Content and Objective

  • Show effects of upsampling by artificially increasing sampling frequency
  • Show interpolation by using lowpass filtering

Importing and Plotting Options


In [1]:
import numpy as np

from scipy import signal

import matplotlib
import matplotlib.pyplot as plt

%matplotlib inline

In [2]:
# plotting options 
font = {'size'   : 20}
plt.rc('font', **font)
plt.rc('text', usetex=True)

matplotlib.rc('figure', figsize=(18, 6) )

Parameters


In [3]:
# define parameters
t_min = 0.0
t_max = 10.0    

# sampling time and Nyquist frequency 
t_s = .25
f_Nyquist = 1 / (2.0 * t_s )

Sampled signal and spectra


In [4]:
# get time vector, define signal and normalize
t_samp = np.arange( t_min, t_max, t_s)

x_samp = ( signal.gausspulse( t_samp-3, 1, retenv=1))[1] 
x_samp = x_samp * np.sqrt( 1 / sum(x_samp**2) )

# determine according Nyquist band and fft
f_samp = np.arange( -f_Nyquist, f_Nyquist, 1/(t_max-t_min) )    
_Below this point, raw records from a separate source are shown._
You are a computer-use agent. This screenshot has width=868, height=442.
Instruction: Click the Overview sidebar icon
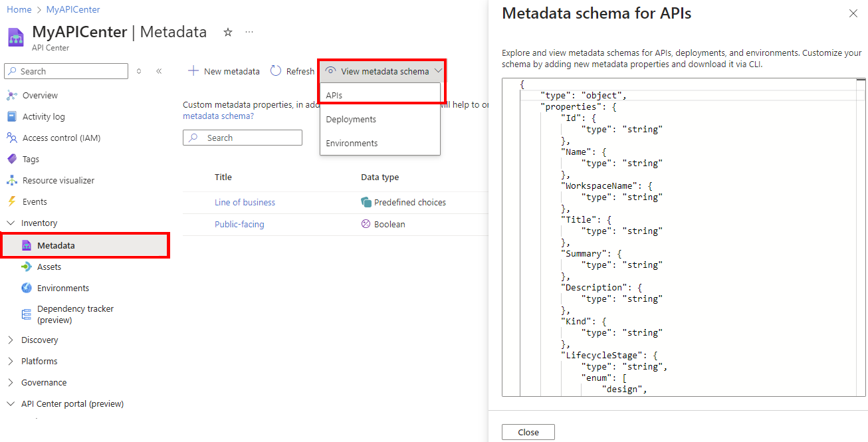point(12,95)
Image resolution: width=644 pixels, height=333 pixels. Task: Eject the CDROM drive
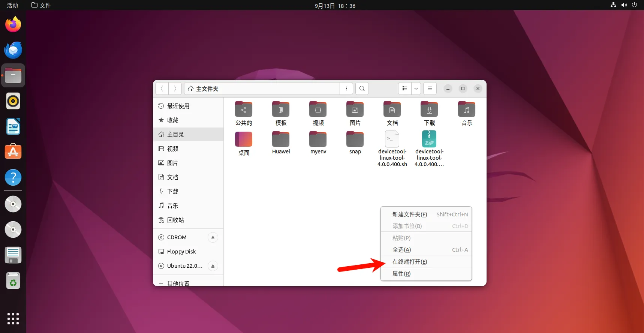[213, 237]
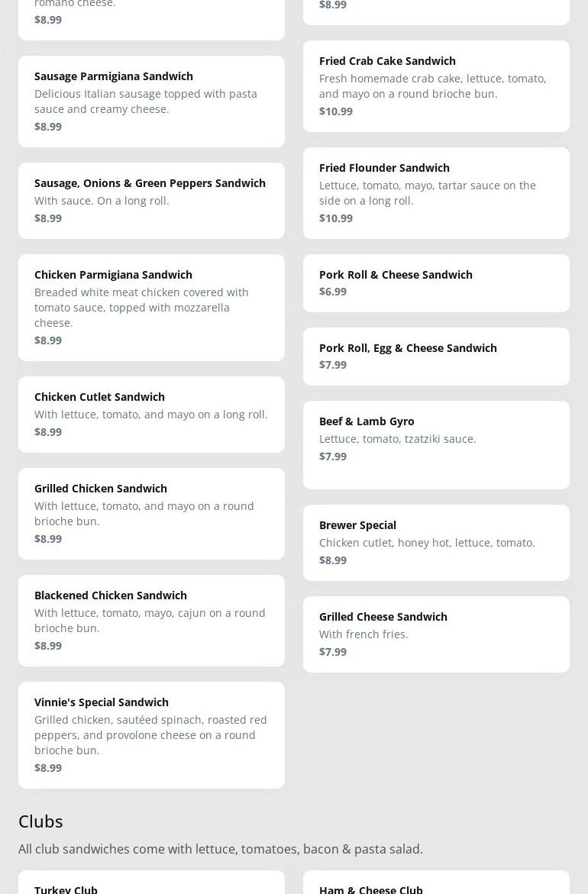Click the Clubs section heading
This screenshot has width=588, height=894.
(x=40, y=821)
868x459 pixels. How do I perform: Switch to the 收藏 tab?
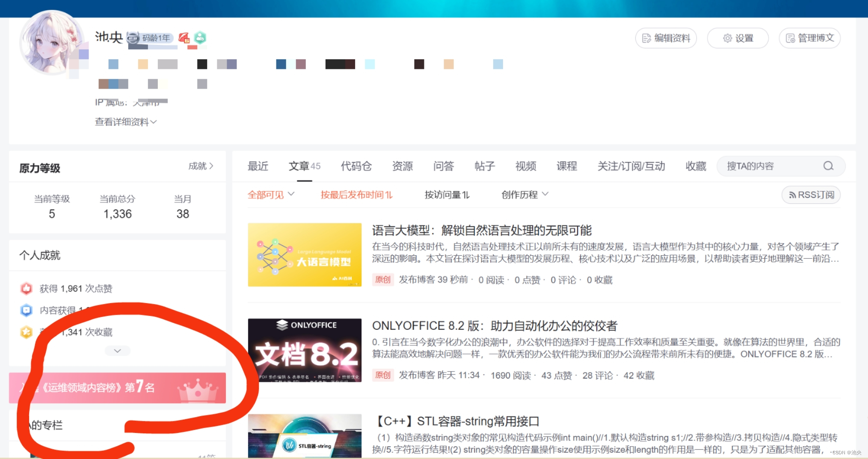click(x=696, y=166)
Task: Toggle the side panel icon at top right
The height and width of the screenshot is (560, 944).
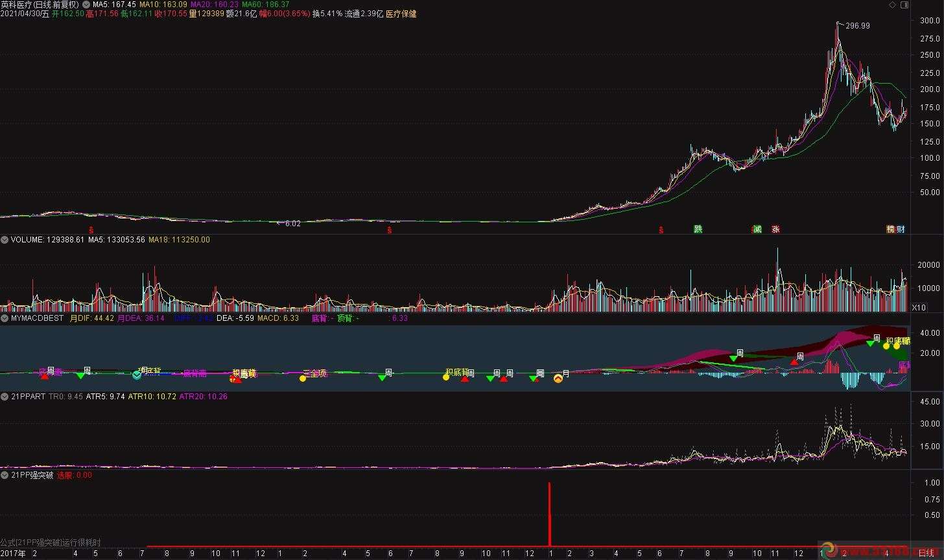Action: [904, 5]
X_samp = np.fft.fftshift( np.fft.fft( x_samp ) )

Perform upsampling


In [5]:
# upsampling
M = 4
t_s_up = t_s / M
t_up = np.arange(t_min, t_max, t_s_up)

# upsample signal by factor M using lambda function
x_up = np.zeros( M * len(x_samp) )
x_up[ :: M ] = x_samp

# determine according Nyquist band and fft
f_Nyquist_up = 1 / ( t_s_up * 2.0 )
f_up = np.arange( -f_Nyquist_up, f_Nyquist_up, 1/(t_max-t_min) )    
X_up = np.fft.fftshift( np.fft.fft(x_up) )

In [7]:
# apply ideal filtering to the upsampled sequence
X_up_f_i = np.copy( X_up )

ind_Nyquist = np.argwhere( abs(f_up) > f_Nyquist ) 
X_up_f_i[ ind_Nyquist ] = 0

x_up_f_i = np.fft.ifft( np.fft.fftshift( X_up_f_i ) )
    
   
# apply "real-world" filtering
cutoff_freq = f_Nyquist

ripple_db = 60                      # ripples and transition width of the filter
width = f_Nyquist / 50.0

N, beta = signal.kaiserord(ripple_db, width)    # find filter order and beta parameter

# find filter and filter input
taps = signal.firwin( N, cutoff=cutoff_freq,  window=('kaiser', beta), nyq = f_Nyquist_up)
x_up_f_k = signal.lfilter(taps, 1.0, x_up)
X_up_f_k = np.fft.fftshift( np.fft.fft(x_up_f_k) )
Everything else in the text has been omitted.